ClusterMAX 2.0Gold

Fluidstack

Strong performance across all categories with minor gaps. Generally wins deals at competitive pricing.

ByJordan NanosDaniel NishballDylan Patel
Published

Fluidstack Quick Stats

ClusterMAX Tier
Gold (4 / 5)
Source Rating Cycle
ClusterMAX 2.0
GPUs Offered
TPU
Slurm Support
Discussed in review
Kubernetes Support
Discussed in review
SOC 2 Mentioned
Not flagged
NCCL Benchmarks
In review
Last Updated
Nov 06, 2025

Want to model Fluidstack cluster cost? Calculate H100, H200, B200 & GB200 NVL72 TCO with the ClusterMAX calculator.

Fluidstack is the only cloud to debut in our Gold tier this round, and certainly has the most unique business model. Almost all of Fluidstack’s customer deployments involve a third-party datacenter provider. Fluidstack is effectively the hired gun that organizations go to in order to turn bronze-tier datacenter infrastructure into a gold-tier customer experience. Google has also gone into the market to secure colocation demand with Fluidstack as the operator of Terawulf and Cipher sites, potentially for their TPUs. We explore why GCP is willing to “backstop” these deals and why GCP needs Fluidstack here.

This is clear when it comes to customers such as Meta, Poolside, Blackforest Labs, and an unnamed customer running in a TeraWulf datacenter in Buffalo that got a massive financial backstop from Google.

Source: Fluidstack

Our hands-on experience with Fluidstack was a live demonstration of their value proposition: a highly collaborative, deeply technical partnership that rapidly improves the platform based on expert feedback. While the initial cluster had rough edges, the speed and precision with which the Fluidstack team addressed every issue was unparalleled.

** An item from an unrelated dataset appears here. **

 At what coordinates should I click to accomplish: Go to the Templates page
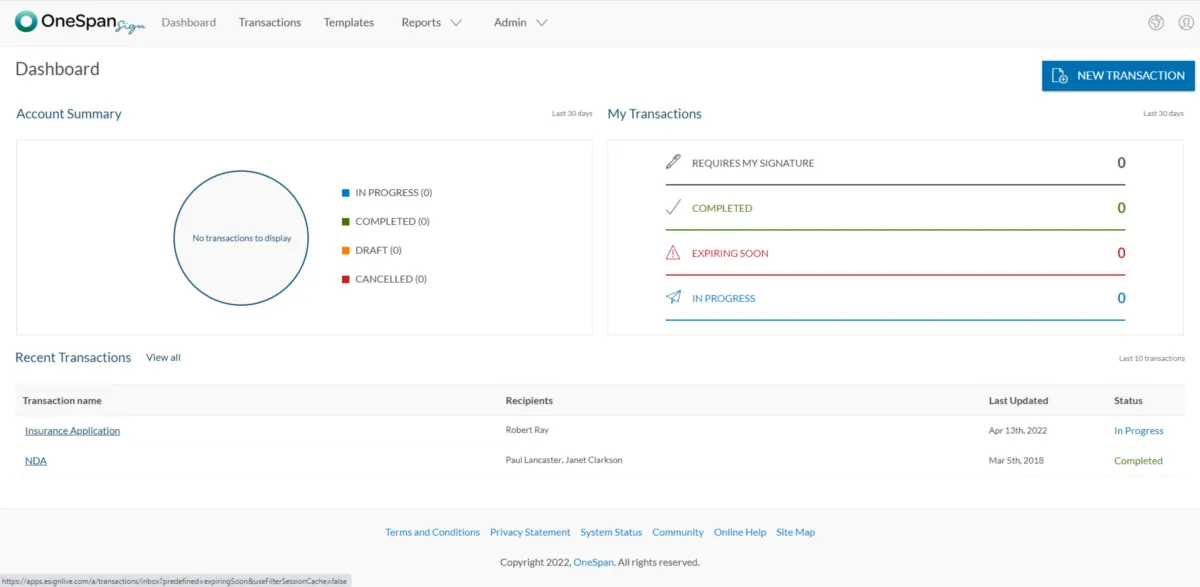[x=348, y=23]
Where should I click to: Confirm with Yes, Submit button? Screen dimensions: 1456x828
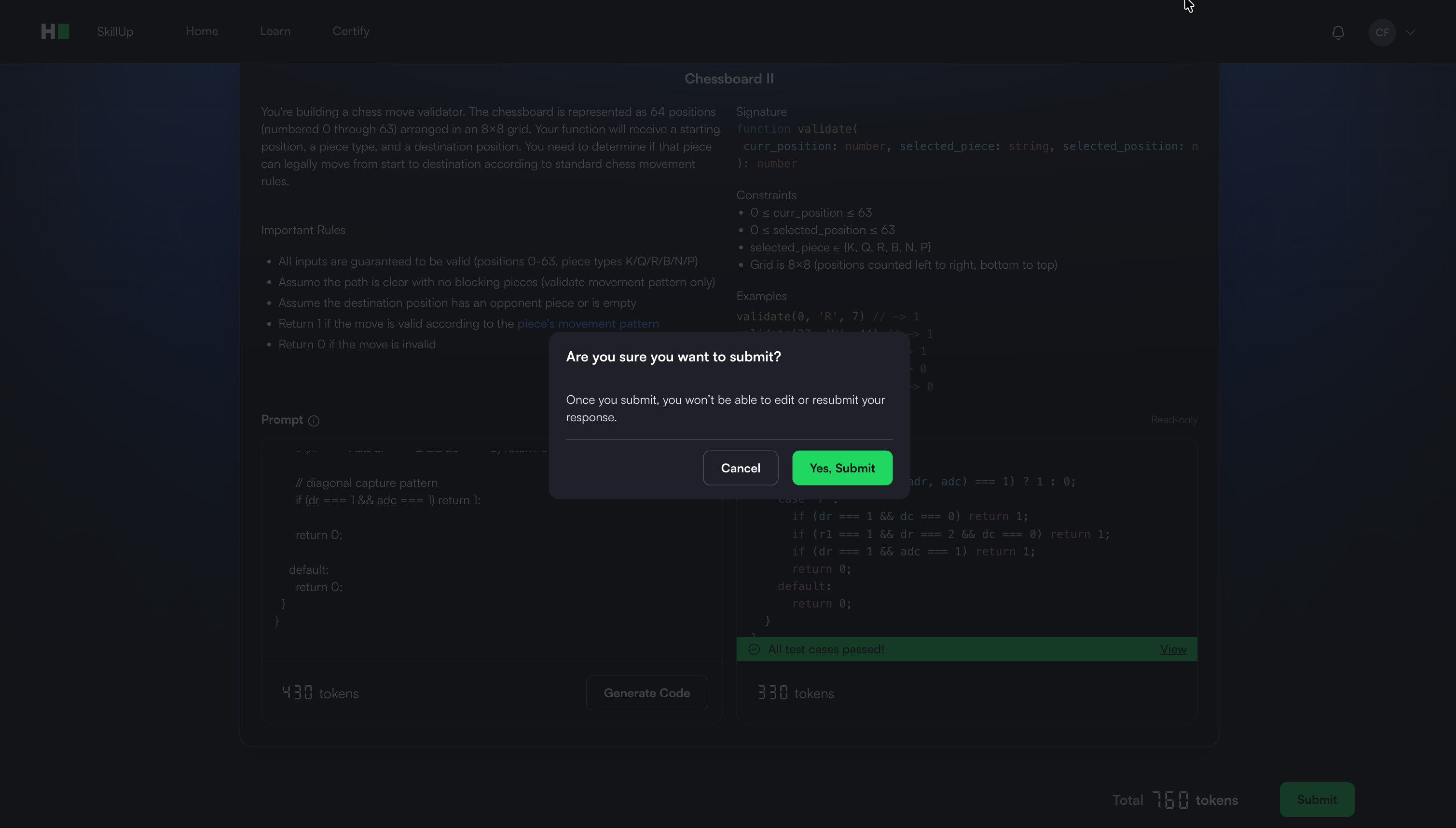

Our initial slurm cluster came with pyxis and MPI support integrated into srun, and initial two-node nccl-tests showed performance within range for large message sizes. However, we immediately hit a significant usability issue: the prolog.d script was so bloated with health checks that it took over a minute to schedule an interactive run on a single node. The script was running full single-node NCCL tests for NVLink and InfiniBand, plus host-to-device bandwidth checks, every time a job started.

When we pointed this out, the team immediately acknowledged it and committed to their roadmap of moving these active health checks to run on idle nodes in the background, which is the standard practice for other top-tier providers.

This kicked off a rapid-fire feedback loop that defined our testing period:

Performance Tuning: We noted that the Nvidia HPC-X toolkit was missing from the base image, which is necessary for optimal nccl performance at medium message sizes. While it was available within NGC containers, not all users leverage pyxis/enroot. Within 24 hours, the Fluidstack team had deployed HPC-X to the base image on our cluster and added it to their standard deployment pipeline for all customers.

Monitoring Dashboards: The Grafana dashboard was solid, but we identified missing graphs for NVLink Rx/Tx utilization and incorrect DCGM metrics for tensor core pipes (they were capturing SIMT units instead of tensor core-specific pipes like DCGM_FI_PROF_PIPE_TENSOR_HMMA_ACTIVE). The team implemented the correct DCGM metrics the following day.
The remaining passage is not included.